This thread really needs the title changed. The OP @andyrowe seems to have taken Wikipedia as gospel which is a bit naive and it looks like an unwarranted slur on the kit.

Tom R, why should I change the title? I have not issued an 'unwarranted slur' on the kit but was just asking a pertinent question. Enquiring about something is not the same as making a statement of fact. I am not an expert so have used this forum to find out, one way or another, whether my initial thoughts were correct.

It appears that they are not and I'll hold my hands up and say 'my bad'.

As to me being 'naïve' by using Wiki to get the dimensions, it is stated that the data is from Jane's Fighting Aircraft of World War II which, I believe, is a reputable source for information.

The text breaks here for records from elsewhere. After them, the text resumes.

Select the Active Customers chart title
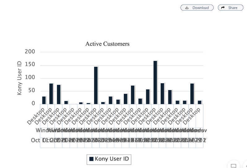The width and height of the screenshot is (247, 168). point(107,44)
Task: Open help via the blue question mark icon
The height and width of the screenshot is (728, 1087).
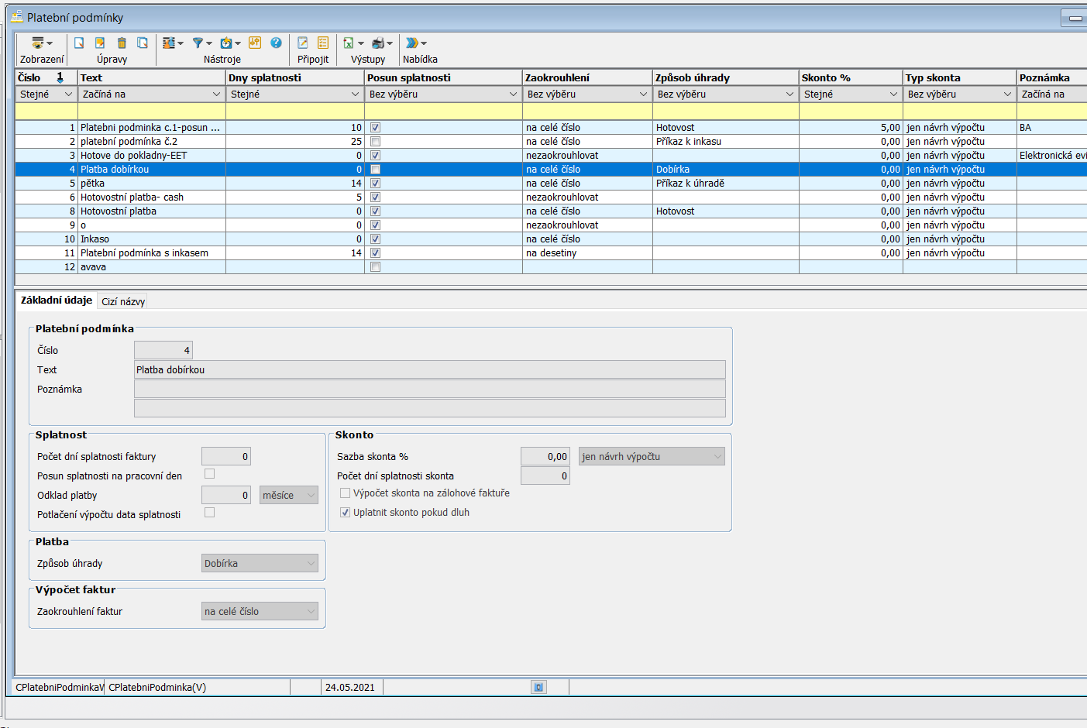Action: coord(276,43)
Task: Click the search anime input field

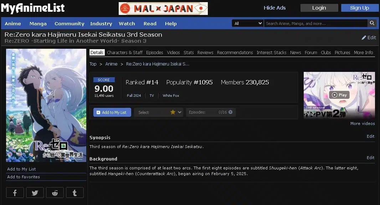Action: (x=315, y=23)
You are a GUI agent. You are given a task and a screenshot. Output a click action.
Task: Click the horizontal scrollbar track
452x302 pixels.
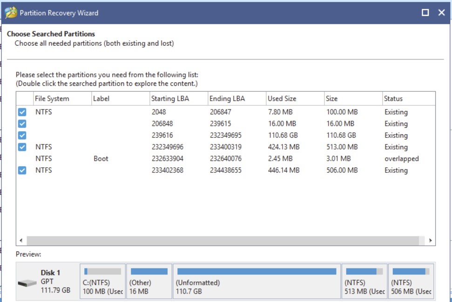point(223,240)
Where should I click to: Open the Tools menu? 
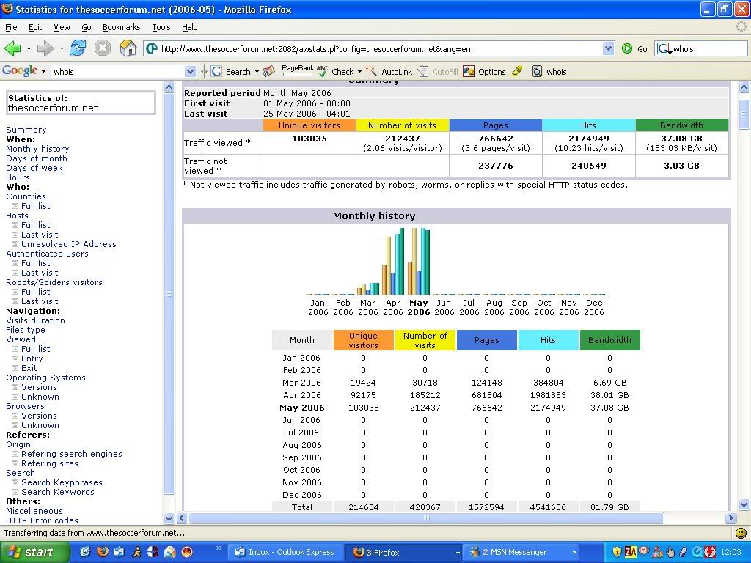(x=161, y=27)
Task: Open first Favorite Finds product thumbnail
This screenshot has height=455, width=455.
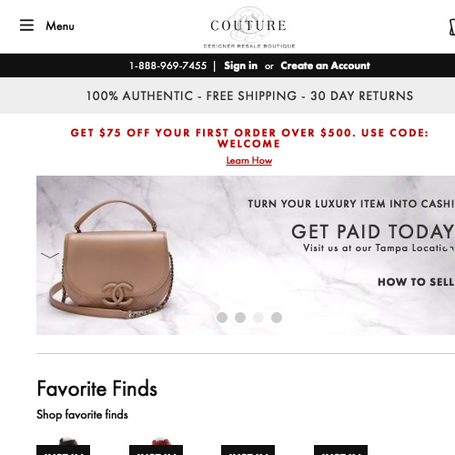Action: point(63,446)
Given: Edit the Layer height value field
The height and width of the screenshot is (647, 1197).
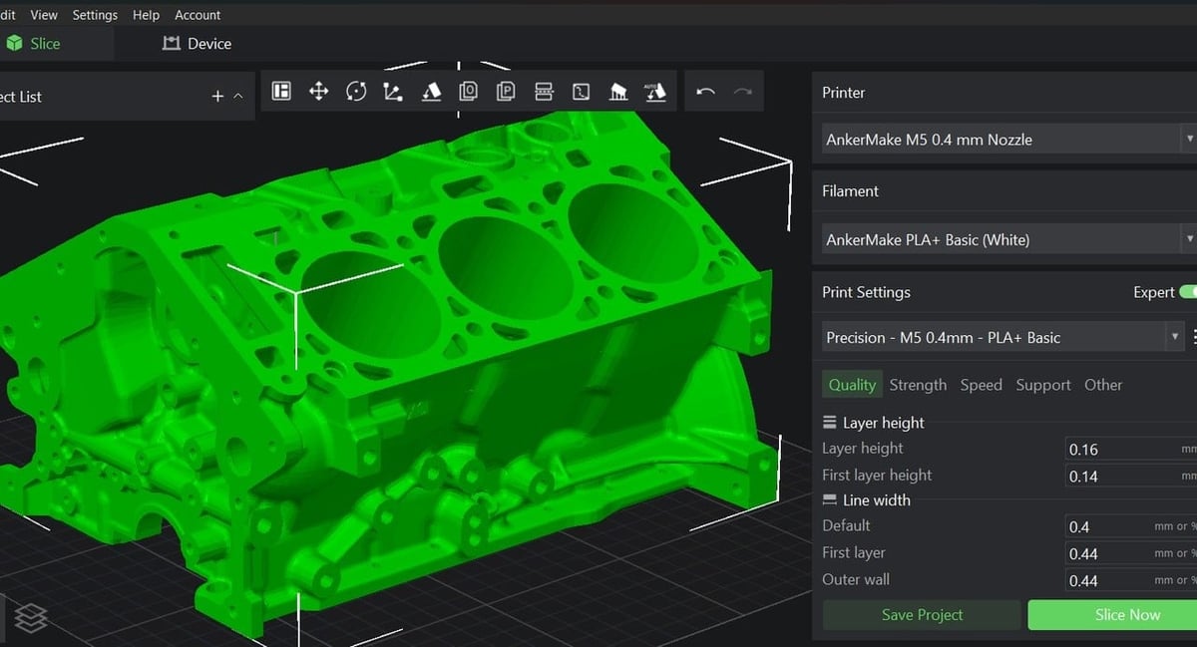Looking at the screenshot, I should point(1127,449).
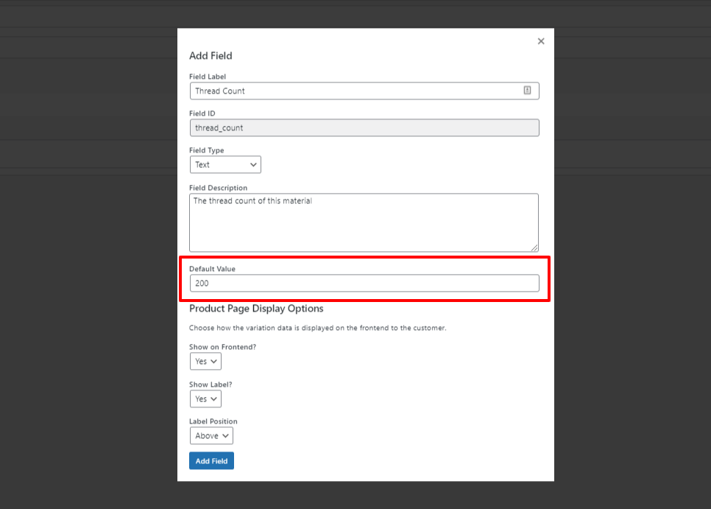Open the Show Label dropdown
The height and width of the screenshot is (509, 711).
(205, 399)
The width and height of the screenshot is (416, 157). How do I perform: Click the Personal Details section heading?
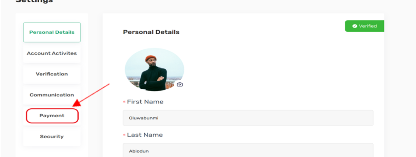click(x=151, y=32)
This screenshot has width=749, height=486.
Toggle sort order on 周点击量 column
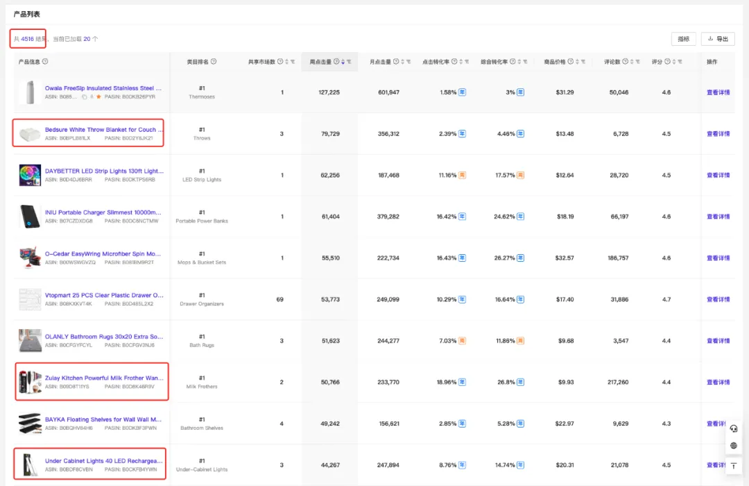(343, 62)
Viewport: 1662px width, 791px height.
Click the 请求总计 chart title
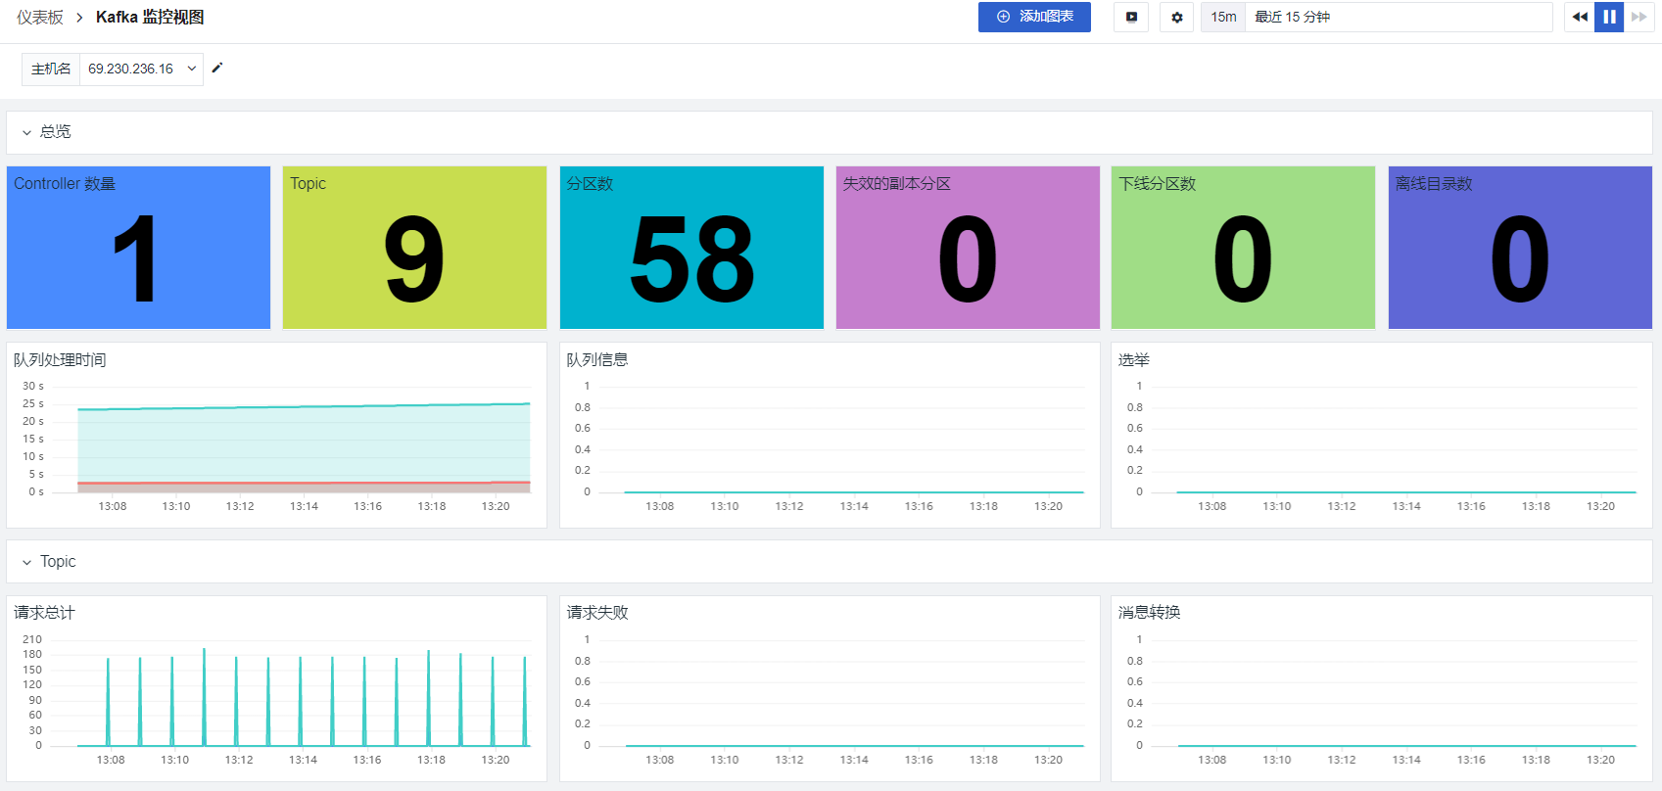[44, 612]
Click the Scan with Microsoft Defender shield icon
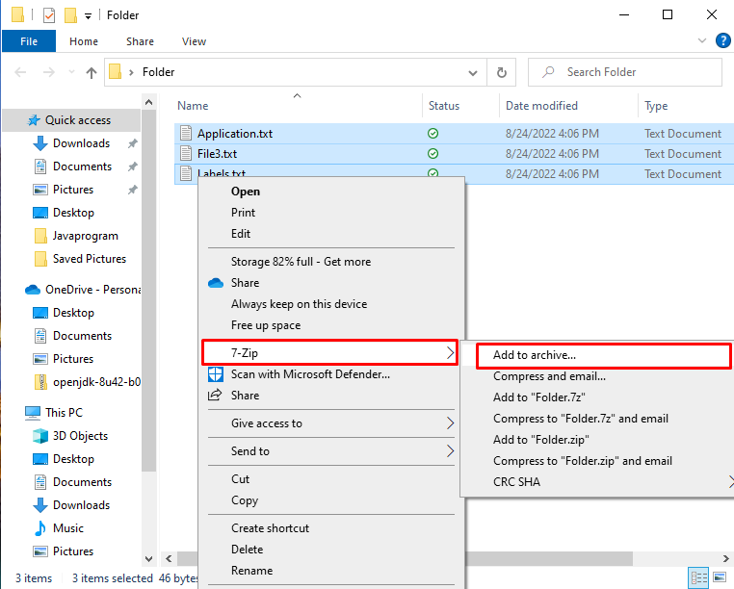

Like someone has mentioned, the data has probably been inputted incorrectly and I should have cross referenced it. Again, my bad. I know Wiki can have a poor reputation for accuracy but then what web based info can you trust these days.

It seems OK for others to point out several errors of the kit but not for me who is only asking the question of scale. I haven't made it a statement of fact that it is out of scale. 

As we say in the UK, wind your neck in and if you don't have anything constructive to contribute, then please don't contribute at all. I see your comments as a personal slur on myself.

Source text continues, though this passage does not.